Tap value of big data with strategy, infrastructure and roadmap

 

Connecting state and local government leaders

With computing costs coming down, agencies can unlock capabilities for analyzing and finding hidden value in data.

Government agencies have worked for years on complex, analytic projects in many domains before the term big data came along.

What has changed is that the cost of computing has come down, unlocking capabilities for agencies to analyze and find hidden value in data, said Steve Mills, co-chair of the TechAmerica Big Data Commission and senior vice president and group executive with IBM.

Data analysis, of course, generates more data.
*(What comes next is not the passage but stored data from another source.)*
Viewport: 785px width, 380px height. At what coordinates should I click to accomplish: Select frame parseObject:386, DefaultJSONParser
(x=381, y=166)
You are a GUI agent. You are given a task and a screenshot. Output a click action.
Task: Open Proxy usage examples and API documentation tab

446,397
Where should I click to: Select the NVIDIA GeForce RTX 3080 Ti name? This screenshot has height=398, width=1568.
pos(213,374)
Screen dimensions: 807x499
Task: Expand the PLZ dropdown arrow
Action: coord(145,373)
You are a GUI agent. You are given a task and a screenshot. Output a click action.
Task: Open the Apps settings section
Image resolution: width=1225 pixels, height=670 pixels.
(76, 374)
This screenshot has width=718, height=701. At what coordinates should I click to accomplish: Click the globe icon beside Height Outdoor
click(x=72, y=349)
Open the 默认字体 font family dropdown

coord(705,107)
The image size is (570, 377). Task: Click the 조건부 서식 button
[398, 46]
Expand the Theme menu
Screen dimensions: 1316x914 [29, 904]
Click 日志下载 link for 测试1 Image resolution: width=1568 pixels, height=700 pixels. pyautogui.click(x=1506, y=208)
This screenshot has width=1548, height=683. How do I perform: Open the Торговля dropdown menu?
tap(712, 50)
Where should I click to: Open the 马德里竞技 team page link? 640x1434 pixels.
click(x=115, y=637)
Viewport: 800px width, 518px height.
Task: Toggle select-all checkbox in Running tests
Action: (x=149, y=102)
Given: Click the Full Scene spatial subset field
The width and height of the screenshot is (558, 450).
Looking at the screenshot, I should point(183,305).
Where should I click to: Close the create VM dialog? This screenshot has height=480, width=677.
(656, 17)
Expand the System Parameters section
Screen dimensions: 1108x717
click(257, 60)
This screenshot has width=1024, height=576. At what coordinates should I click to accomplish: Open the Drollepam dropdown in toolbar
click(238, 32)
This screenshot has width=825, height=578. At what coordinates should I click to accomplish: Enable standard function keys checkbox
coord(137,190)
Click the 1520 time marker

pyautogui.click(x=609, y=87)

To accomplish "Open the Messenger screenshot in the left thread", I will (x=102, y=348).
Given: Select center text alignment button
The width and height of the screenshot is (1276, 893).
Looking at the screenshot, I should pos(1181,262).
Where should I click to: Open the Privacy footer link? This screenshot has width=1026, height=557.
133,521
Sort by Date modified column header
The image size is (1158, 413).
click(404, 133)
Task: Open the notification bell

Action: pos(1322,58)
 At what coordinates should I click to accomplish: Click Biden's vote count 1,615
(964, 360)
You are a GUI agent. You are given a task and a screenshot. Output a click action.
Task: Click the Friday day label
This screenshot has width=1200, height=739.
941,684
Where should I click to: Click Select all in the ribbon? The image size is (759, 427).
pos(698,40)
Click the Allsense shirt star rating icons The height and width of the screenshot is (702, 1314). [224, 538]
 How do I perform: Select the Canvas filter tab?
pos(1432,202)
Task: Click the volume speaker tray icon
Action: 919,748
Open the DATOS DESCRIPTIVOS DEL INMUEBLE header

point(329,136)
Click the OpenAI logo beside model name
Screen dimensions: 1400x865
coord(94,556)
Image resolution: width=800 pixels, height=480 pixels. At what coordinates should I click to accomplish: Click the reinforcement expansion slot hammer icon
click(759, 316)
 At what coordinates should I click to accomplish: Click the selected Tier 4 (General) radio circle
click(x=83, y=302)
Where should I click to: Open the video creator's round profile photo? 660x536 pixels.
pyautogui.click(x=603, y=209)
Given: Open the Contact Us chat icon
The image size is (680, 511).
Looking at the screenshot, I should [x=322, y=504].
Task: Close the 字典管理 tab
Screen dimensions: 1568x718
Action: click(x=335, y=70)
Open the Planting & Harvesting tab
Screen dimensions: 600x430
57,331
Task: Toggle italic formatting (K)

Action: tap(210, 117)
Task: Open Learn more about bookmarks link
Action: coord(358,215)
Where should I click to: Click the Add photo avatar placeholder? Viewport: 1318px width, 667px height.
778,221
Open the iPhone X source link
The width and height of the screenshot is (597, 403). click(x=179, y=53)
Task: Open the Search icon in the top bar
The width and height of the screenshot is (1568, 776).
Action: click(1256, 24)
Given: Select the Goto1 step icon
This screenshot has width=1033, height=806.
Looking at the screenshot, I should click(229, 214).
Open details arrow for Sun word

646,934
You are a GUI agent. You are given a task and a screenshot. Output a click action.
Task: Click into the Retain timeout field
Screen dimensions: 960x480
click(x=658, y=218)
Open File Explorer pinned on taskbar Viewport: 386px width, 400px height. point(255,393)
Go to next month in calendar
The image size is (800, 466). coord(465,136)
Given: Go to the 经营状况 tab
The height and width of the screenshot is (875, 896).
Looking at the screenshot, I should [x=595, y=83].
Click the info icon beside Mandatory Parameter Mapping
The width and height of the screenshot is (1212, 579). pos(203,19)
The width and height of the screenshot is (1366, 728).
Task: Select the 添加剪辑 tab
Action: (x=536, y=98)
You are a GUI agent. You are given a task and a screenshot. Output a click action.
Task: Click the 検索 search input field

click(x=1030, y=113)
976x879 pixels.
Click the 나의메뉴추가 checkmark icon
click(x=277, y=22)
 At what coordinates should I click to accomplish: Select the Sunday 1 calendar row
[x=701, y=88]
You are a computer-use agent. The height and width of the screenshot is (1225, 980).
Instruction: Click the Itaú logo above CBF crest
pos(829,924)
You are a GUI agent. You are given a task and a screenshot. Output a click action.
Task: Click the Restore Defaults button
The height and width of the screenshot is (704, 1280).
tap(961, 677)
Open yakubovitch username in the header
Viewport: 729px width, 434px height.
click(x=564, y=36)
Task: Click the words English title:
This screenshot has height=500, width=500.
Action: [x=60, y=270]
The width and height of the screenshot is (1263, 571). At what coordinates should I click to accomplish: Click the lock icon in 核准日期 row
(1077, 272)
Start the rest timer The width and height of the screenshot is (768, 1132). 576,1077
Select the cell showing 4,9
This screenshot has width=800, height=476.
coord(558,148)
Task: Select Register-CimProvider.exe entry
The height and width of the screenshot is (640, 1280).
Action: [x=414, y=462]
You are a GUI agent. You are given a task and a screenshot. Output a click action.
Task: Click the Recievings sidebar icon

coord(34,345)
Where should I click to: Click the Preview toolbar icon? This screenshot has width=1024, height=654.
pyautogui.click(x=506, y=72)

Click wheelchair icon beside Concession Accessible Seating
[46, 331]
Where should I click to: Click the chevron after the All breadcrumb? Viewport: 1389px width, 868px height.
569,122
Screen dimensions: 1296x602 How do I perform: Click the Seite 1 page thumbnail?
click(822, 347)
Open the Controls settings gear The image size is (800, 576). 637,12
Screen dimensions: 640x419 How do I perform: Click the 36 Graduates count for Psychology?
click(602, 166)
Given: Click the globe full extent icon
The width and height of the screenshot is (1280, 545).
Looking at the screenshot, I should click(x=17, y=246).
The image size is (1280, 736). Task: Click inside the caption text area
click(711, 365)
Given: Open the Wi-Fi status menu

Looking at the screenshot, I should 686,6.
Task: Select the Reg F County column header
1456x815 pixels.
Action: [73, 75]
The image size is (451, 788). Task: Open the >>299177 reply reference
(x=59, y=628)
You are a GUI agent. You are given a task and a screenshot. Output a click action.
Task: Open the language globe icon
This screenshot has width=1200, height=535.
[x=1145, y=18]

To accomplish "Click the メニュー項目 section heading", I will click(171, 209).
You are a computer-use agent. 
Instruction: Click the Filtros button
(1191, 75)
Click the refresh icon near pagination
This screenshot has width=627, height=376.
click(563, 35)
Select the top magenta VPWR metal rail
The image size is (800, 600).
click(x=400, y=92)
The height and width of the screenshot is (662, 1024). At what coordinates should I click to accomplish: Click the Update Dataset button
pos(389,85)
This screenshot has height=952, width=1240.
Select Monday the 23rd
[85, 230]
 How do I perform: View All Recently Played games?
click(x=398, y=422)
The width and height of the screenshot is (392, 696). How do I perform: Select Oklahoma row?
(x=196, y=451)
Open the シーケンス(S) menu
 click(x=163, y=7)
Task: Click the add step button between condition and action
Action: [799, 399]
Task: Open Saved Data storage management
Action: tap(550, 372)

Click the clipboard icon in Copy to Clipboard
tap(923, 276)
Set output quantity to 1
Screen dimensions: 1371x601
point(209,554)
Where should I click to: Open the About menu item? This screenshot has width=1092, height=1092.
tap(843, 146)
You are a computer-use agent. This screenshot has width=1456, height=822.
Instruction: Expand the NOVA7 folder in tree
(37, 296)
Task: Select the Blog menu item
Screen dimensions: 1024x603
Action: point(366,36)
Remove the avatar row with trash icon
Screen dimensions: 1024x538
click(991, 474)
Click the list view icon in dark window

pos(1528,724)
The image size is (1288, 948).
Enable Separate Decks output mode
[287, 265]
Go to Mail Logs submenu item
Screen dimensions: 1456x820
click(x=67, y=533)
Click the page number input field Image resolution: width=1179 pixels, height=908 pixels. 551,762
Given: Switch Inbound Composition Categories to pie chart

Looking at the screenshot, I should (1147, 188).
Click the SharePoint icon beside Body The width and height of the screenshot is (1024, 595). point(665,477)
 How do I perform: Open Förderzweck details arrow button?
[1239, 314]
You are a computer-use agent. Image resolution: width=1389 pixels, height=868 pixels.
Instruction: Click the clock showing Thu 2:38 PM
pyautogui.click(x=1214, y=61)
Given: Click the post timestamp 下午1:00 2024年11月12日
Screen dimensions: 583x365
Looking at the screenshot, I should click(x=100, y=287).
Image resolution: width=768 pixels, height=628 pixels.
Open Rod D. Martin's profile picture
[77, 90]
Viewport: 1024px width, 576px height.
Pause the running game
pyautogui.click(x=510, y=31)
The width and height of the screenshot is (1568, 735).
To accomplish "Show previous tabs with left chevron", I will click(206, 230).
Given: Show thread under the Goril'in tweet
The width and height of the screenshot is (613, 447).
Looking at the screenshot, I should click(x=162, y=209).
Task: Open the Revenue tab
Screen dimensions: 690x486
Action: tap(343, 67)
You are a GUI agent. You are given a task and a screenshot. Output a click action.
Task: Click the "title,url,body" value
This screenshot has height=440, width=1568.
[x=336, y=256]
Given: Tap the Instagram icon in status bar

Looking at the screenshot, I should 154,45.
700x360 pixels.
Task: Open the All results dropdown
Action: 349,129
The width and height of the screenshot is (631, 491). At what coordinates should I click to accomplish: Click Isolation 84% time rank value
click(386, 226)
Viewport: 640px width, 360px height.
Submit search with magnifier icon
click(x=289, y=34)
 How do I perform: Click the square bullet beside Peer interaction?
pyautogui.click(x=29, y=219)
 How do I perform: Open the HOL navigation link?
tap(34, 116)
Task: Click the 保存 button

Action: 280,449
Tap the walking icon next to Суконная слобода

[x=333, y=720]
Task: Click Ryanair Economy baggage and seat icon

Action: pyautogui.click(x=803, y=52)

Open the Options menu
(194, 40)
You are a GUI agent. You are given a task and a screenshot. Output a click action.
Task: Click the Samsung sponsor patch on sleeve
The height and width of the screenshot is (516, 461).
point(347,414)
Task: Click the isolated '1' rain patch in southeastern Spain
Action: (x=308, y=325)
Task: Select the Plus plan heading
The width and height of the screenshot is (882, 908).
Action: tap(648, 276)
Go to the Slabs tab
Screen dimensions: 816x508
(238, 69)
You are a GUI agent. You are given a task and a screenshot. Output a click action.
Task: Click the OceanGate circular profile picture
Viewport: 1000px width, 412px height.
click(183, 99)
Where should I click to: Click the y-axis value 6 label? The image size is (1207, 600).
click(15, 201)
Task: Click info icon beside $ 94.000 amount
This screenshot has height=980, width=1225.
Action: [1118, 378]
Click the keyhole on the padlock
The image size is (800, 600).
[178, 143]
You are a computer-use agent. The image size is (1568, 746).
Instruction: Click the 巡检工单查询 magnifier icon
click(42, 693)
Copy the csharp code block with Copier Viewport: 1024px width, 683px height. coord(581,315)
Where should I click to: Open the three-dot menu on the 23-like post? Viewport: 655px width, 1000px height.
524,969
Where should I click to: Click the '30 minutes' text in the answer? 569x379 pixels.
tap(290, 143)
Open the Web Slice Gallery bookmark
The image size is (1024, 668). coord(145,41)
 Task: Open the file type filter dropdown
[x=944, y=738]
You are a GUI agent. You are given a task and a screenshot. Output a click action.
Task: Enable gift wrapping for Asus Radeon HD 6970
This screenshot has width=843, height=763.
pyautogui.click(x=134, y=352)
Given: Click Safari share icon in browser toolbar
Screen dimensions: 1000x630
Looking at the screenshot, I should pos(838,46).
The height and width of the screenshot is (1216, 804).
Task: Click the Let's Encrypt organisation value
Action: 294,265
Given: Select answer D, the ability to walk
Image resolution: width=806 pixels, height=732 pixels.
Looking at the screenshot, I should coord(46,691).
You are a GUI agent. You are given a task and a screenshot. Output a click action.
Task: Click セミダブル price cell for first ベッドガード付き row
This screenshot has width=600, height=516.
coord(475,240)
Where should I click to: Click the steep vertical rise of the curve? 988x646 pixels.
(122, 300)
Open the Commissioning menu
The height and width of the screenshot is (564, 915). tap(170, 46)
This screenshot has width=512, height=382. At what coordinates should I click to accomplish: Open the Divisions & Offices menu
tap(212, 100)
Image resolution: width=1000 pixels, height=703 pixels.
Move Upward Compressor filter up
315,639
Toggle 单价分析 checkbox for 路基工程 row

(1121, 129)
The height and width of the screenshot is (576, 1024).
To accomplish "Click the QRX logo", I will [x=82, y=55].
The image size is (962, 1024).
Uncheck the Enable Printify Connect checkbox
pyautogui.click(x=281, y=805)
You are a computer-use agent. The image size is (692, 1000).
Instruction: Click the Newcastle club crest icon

And the emergence of cloud computing has enhanced and accelerated the analysis and delivery of big data.

"Cloud computing is an enabler of what we are calling big data," said Teresa Carlson, a vice chair of the commission and vice president of the global public sector at Amazon Web Services.  Projects that took months and years can now actually take days.  Projects that cost millions of dollars in the past now cost thousands of dollars. 

"We have examples of companies  that have done things with 50,000 cores of processors in three hours where it would have taken 12 years to process the data" in the past. "This represents an IT shift," Carlson said, adding that real value is getting information from the data.

Mills and Carlson were speaking to a Capitol Hill audience Oct. 3 upon the release of the commission’s report, "Demystifying Big Data: A Practical Guide To Transforming The Business of Government." Among the report’s recommendations is that, because of the crucial role big data will play, the federal government and individual agencies need to consider creating the position of chief data officer.

Big data is all about getting the right information to the right people, said Bill Perlowitz a vice chair of the TechAmerica Big Data Commission and CTO at Wyle, a provider of technical services to the government and businesses. "If you can get the right health care data to a health care practitioner, you can change the outcome of health care.  If you get the right security information to an intelligence officer, you can enhance national security. If you get the right data to an entrepreneur, you can help create jobs."

To make data a strategic asset and achieve mission outcomes, agencies need to start including data in their plans and their enterprise architectures, Perlowitz said.  That idea was expressed in the White House Digital Government Strategy issued in May, which cited the need "to unlock the power of government data to spur innovation across the nation and improve quality of services to the American people."

The commission recommends that the federal government create an information strategy to help guide the big data vision. This strategy would include the development of a national information infrastructure that would consist of the technology capabilities needed to establish a common information framework for the sharing of data, Perlowitz said.

In recent years, federal, state and local government agencies have struggled to handle the sheer volume, variety and velocity of data that is created within their own enterprise and across the government.  As officials attempt to navigate the tidal wave of data, they wonder how they can make intelligent decisions and derive real value from big data.

The commission report also contains big data case studies that identify existing and new challenges that will require greater evolution of their IT infrastructures and technology.  For example, the National Archive and Records Administration is currently struggling to digitize over 4 million cubic feet of traditional archival holdings, including about 400 million pages of classified information scheduled for declassification, pending review with the intelligence community.